If Russia follows through with proposed plans to ban cryptocurrency mining, miners may be forced West
Russia’s central bank is calling for a ban on several cryptocurrency operations, including mining.
The report comes months after the energy ministry threatened to impose tariffs on miners for energy usage
Cryptocurrency miners may be forced out of Russia if the country’s central bank gets its way.
The government entity called for a ban in a report published Thursday, citing concerns that digital assets could undermine financial stability.
The move could strike a major blow against the world’s third-largest mining hub, according to data from the University of Cambridge — rising in the ranks after China banned the practice in June 2021.
“I don’t have a confident view on whether Russia will undertake a China-style mining crackdown,” said Nic Carter, partner at crypto venture capital firm Castle Island Ventures. “But if they do, it will definitely affect Russian miners — many of whom are using natural gas and coal.”
The report is only the latest step Russia has taken in recent months to enforce tighter regulations on digital assets.
Following China’s ban, Russia’s energy ministry said it would consider tariffs on miners. The ministry estimated that energy usage increased 158% year-over-year in the Irkutsk region due to an increase in mining operations, according to a report at the time.
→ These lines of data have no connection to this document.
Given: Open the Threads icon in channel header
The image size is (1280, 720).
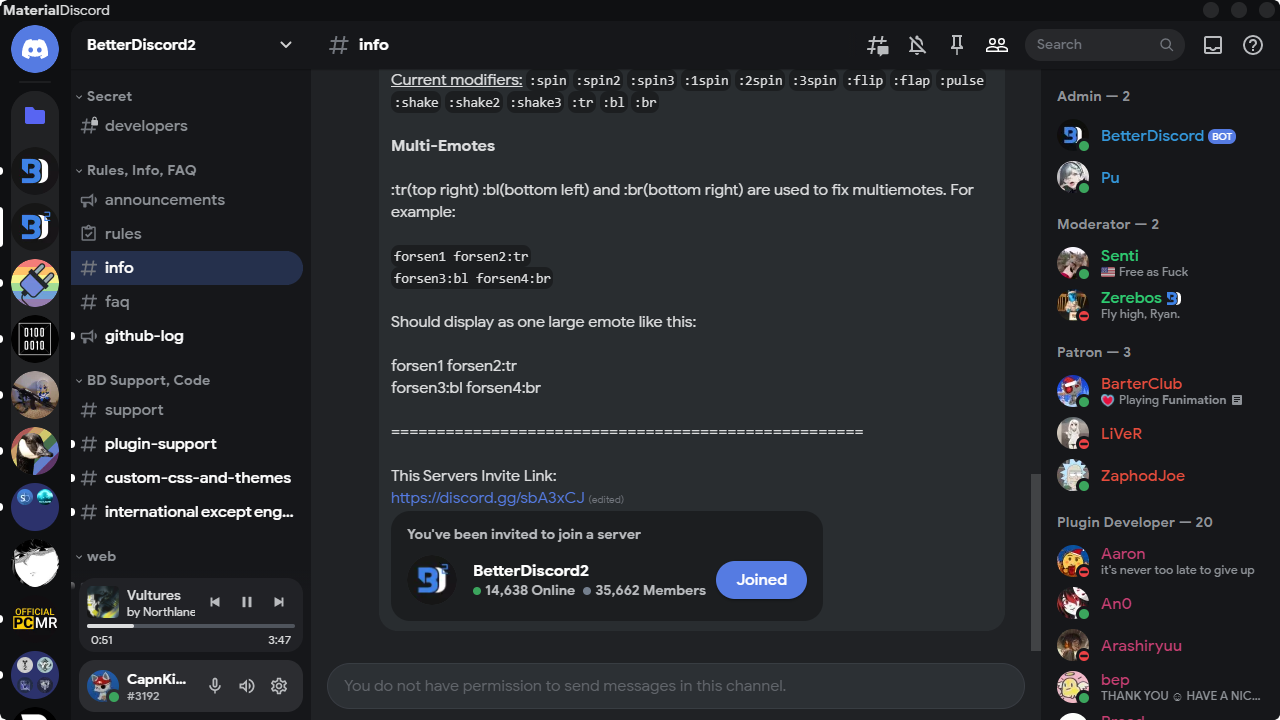Looking at the screenshot, I should [877, 45].
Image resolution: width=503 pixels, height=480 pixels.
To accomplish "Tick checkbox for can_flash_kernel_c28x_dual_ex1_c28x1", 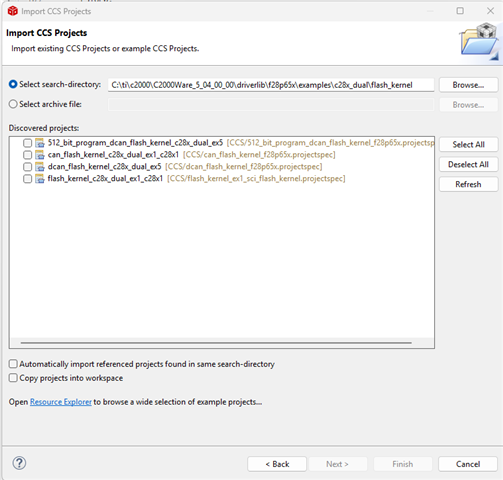I will [x=27, y=155].
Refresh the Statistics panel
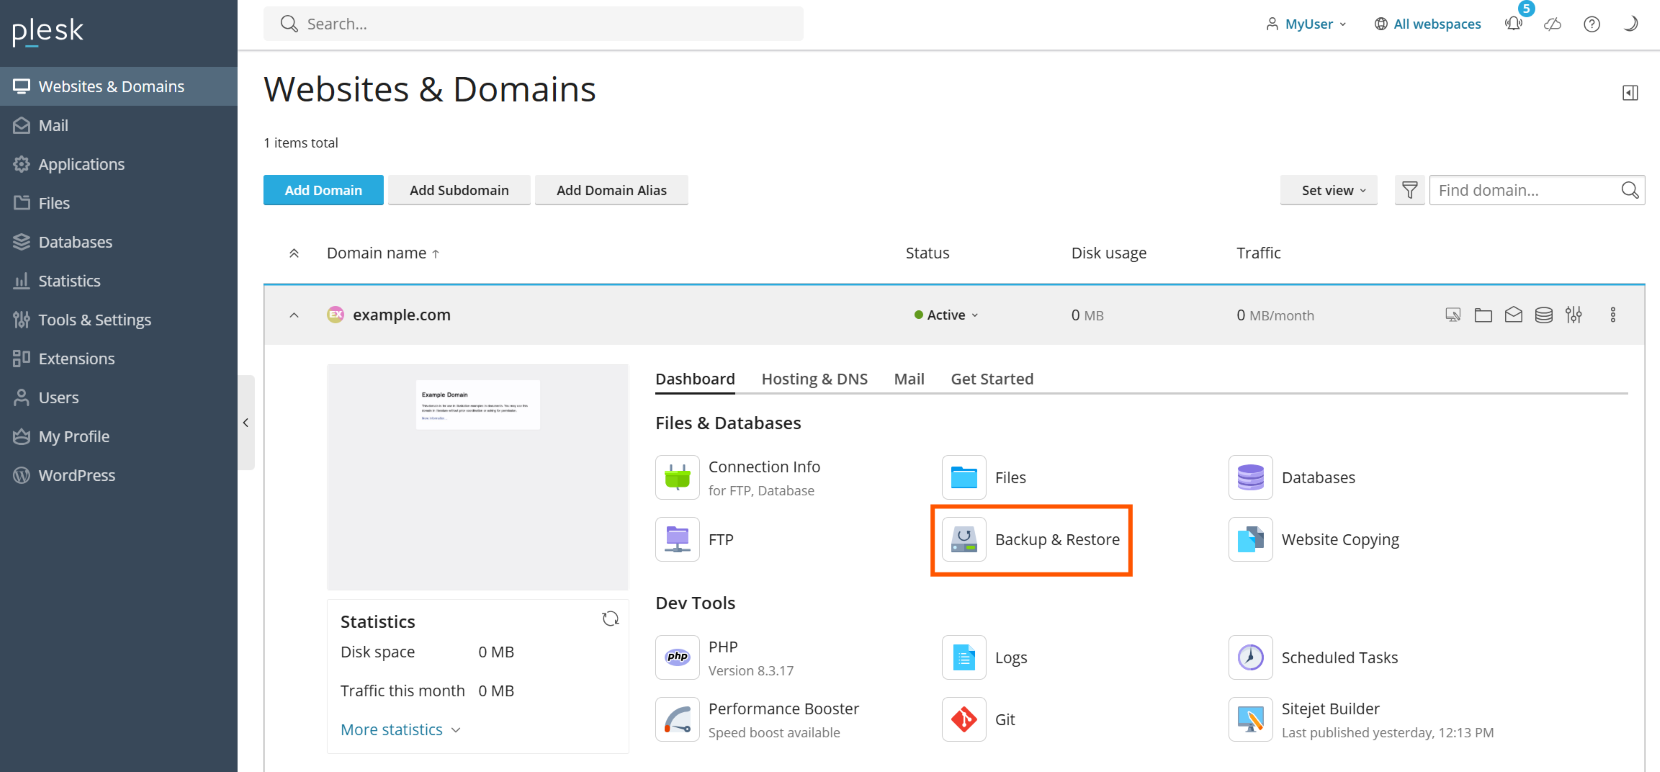Image resolution: width=1660 pixels, height=772 pixels. click(x=610, y=619)
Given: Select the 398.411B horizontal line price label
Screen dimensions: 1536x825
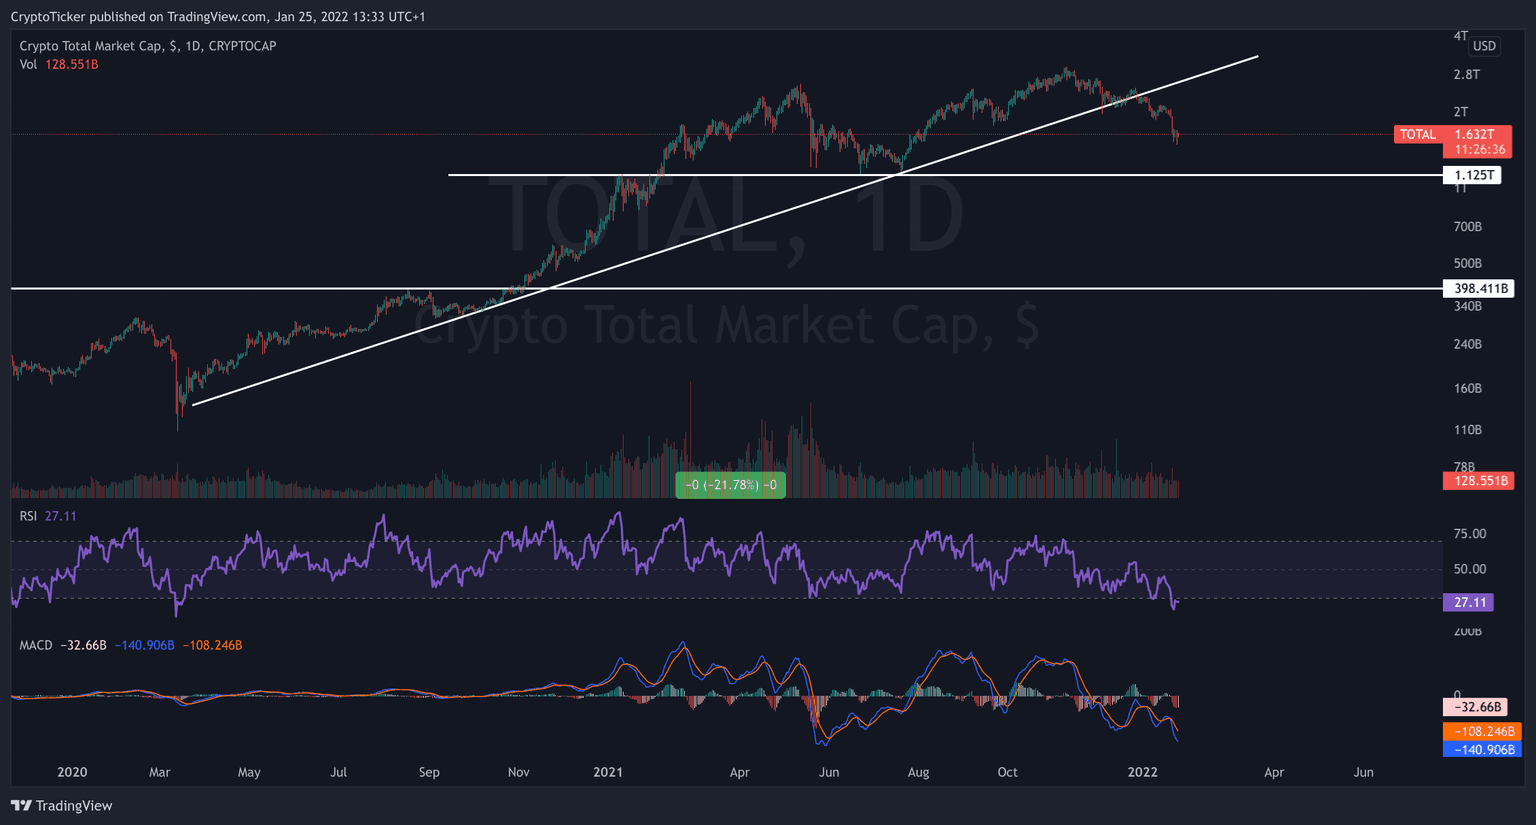Looking at the screenshot, I should coord(1478,289).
Amid the Russian concerns, Kazakhstan, the second-largest mining territory, is currently grappling with increasing unrest and ensuring internet outages, leaving some experts to wonder where miners will go now. Prior to Thursday’s report, Carter speculated that miners in Kazakhstan might be headed for Russia. Now he’s not so sure.
“Ultimately, it looks like the only ‘safe’ place to mine is the US or Canada, and even then on a state-by-state or province-by-province basis,” he said.
Though China’s ban triggered a sharp selloff, markets were unphases by the Russia news, with Bitcoin trading 2.4% higher over the last 24 hours as of publication.
“Russia only hosts a little more than 10% of Bitcoin’s current mining power,” said Anto Paroian, chief operating officer at crypto investment firm ARK36. “When and if the ban is finally enforced — which could still take some time — Russian miners may be forced to move their operations elsewhere but any effect of this development on bitcoin’s price will be extremely short-lived.”